Endogenous nitric oxide masks α₂-adrenergic coronary vasoconstriction during exercise in the ischemic heart

Previously, we observed that α₁- but not α₂-adrenergic vasoconstriction restricted blood flow distal to a coronary artery stenosis that resulted in myocardial hypoperfusion during exercise. This study was performed to test the hypothesis that vascular smooth muscle α₂-adrenergic vasoconstriction during exercise does exert a flow-limiting effect distal to a coronary artery stenosis but that this action is counterbalanced by simultaneous endothelial α₂-adrenergic stimulation of NO production.
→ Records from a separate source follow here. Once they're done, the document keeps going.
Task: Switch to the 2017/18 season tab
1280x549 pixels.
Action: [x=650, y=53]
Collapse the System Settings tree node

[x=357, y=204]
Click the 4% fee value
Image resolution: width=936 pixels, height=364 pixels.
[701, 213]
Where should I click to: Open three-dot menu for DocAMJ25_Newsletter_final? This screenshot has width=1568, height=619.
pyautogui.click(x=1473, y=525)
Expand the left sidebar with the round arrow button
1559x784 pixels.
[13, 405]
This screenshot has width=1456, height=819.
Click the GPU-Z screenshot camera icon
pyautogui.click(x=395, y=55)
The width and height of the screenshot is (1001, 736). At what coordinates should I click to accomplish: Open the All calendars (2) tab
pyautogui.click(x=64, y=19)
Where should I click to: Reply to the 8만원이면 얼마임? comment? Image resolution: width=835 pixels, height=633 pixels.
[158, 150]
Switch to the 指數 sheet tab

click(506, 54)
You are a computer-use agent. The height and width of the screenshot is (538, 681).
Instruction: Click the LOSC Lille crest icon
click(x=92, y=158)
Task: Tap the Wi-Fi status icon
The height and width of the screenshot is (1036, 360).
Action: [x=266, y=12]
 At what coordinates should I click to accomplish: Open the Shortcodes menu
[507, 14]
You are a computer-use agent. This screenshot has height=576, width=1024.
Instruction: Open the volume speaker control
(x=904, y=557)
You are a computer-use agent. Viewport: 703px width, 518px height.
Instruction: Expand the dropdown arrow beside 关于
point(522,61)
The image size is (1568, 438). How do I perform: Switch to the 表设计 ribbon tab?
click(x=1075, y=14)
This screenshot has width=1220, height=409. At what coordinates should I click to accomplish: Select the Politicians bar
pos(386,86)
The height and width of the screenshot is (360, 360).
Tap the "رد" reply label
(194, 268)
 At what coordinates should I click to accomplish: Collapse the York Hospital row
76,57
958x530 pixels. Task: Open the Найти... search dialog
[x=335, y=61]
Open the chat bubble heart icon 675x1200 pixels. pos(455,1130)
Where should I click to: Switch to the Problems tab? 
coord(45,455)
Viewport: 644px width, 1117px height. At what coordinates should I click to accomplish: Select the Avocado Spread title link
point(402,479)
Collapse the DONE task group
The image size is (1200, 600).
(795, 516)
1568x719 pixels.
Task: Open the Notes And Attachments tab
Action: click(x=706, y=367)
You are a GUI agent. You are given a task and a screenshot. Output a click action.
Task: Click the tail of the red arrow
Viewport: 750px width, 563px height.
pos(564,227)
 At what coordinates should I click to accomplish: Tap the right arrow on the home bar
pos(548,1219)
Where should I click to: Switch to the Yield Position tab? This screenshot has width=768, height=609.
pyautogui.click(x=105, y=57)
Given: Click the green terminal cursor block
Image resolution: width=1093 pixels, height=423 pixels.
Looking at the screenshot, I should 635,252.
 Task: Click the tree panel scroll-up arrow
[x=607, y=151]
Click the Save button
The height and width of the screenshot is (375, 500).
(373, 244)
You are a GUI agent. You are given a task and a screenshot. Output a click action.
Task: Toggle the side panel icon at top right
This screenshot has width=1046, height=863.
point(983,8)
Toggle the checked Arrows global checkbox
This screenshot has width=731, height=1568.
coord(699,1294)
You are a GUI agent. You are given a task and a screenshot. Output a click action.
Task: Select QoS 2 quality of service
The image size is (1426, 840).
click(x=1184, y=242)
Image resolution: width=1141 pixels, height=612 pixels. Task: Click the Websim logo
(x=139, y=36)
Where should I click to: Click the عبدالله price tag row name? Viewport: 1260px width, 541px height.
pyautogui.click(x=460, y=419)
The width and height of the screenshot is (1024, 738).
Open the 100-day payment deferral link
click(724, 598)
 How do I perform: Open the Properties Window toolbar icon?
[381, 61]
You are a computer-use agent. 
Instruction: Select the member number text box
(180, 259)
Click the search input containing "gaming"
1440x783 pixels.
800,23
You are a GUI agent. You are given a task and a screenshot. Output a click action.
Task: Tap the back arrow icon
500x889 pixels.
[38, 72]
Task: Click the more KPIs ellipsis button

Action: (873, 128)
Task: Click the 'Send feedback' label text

Eight dogs instrumented with a Doppler velocity probe, hydraulic occluder, and indwelling microcatheter in the left anterior descending coronary artery (LAD) were studied during treadmill exercise in the presence of a coronary artery stenosis before and during infusion of the α-adrenergic receptor antagonist idazoxan (1.0 μg · kg^-1 · min^-1 IC) before and after NO synthase blockade with N(G)-monomethyl-L-arginine (LNNA, 1.5 mg/kg IC). Coronary pressure distal to the stenosis was maintained constant during the control period and after administration of idazoxan before and after LNNA. Neither idazoxan nor LNNA altered any of the systemic hemodynamic variables either at rest or during exercise. During exercise in the absence of a stenosis, idazoxan and LNNA had no effect on coronary blood flow. In the presence of a stenosis that decreased distal coronary pressure to 52±3 mm Hg, mean myocardial blood flow measured with microspheres was 0.87±0.17 mL · min^-1 · g^-1 in the LAD-dependent region and 2.52±0.30 mL · min^-1 · g^-1 in the posterior control region, respectively. With no change in distal coronary pressure, idazoxan had no effect on mean myocardial blood flow in the LAD region (0.86±0.17 mL · min^-1 · g^-1), but LNNA decreased mean myocardial blood flow to 0.49±0.09 (P<.01). However, when idazoxan was infused during exercise in the presence of a coronary artery stenosis after LNNA administration, idazoxan increased mean myocardial blood flow to 0.62±0.13 mL · min^-1 · g^-1 (P<.01). These data demonstrate that α₂-adrenergic stimulation of endothelial NO production, which occurs during exercise in the presence of a flow-limiting coronary artery stenosis, acts to counterbalance vascular smooth muscle α₂-adrenergic vasoconstriction.